Your instructions -
Pull every "link" line out of the data below.

========================================================================

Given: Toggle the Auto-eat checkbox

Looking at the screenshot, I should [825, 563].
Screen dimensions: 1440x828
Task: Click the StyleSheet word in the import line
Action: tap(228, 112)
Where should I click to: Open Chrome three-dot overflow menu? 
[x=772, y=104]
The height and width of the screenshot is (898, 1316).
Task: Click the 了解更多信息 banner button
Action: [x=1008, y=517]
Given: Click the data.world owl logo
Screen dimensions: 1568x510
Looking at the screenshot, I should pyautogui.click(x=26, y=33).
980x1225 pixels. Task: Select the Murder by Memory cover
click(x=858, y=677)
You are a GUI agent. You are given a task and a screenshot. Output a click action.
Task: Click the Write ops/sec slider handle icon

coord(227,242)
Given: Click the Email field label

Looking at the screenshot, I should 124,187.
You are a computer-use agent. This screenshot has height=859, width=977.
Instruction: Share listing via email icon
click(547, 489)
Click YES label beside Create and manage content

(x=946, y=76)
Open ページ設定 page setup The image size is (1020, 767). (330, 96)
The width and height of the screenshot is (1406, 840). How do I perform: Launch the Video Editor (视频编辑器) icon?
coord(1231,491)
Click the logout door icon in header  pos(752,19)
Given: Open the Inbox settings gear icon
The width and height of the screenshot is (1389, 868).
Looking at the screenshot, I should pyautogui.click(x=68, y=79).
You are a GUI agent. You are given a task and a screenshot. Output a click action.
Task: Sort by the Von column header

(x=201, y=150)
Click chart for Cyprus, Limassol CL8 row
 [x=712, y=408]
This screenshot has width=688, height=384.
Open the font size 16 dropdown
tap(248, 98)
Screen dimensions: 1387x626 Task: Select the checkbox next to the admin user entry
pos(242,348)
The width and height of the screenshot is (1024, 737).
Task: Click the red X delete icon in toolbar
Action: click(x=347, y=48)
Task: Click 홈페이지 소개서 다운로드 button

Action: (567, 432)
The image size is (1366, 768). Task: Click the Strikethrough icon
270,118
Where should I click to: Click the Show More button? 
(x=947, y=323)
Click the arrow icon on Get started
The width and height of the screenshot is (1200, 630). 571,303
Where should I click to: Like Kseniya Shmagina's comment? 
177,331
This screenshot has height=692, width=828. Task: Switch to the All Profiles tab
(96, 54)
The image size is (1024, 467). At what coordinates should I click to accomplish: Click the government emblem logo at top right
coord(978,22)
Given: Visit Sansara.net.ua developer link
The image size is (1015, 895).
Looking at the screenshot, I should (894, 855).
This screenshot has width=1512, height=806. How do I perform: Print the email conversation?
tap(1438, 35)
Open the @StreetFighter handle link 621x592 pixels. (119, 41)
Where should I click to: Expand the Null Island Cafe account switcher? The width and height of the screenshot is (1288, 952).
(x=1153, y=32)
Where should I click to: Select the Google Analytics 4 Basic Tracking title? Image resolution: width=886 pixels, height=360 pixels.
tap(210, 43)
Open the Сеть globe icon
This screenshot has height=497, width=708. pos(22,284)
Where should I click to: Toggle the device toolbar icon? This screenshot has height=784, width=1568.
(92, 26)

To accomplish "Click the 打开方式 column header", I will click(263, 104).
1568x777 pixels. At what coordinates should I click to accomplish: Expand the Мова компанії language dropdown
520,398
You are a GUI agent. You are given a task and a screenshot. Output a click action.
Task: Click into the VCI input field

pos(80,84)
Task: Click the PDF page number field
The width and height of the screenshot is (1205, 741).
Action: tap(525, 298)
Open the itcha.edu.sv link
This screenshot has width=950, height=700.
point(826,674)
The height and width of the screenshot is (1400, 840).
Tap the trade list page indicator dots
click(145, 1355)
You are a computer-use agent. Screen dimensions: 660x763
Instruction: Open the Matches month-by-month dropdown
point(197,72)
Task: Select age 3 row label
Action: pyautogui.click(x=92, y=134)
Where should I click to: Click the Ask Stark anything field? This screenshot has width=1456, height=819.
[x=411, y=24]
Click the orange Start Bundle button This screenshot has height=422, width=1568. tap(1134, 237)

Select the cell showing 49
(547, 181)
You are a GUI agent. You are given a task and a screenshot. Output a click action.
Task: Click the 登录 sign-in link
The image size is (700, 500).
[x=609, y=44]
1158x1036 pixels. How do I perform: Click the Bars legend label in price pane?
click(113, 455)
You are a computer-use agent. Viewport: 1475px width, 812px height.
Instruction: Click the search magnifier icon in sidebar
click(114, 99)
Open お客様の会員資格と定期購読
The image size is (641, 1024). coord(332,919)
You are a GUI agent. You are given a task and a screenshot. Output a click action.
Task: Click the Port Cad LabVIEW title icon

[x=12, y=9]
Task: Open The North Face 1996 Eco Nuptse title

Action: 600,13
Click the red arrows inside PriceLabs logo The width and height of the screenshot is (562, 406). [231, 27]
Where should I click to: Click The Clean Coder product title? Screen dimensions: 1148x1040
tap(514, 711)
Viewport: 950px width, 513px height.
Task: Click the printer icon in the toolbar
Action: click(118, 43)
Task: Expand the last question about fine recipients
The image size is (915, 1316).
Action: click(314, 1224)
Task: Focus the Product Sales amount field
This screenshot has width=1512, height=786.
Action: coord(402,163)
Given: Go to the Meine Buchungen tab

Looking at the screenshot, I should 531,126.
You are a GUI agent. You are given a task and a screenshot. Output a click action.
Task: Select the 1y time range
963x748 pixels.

========================================================================

Reply -
Given: Visit Sansara.net.ua developer link
Open the @StreetFighter handle link 621x592 pixels. (119, 41)
Open the itcha.edu.sv link
Task: Click the 登录 sign-in link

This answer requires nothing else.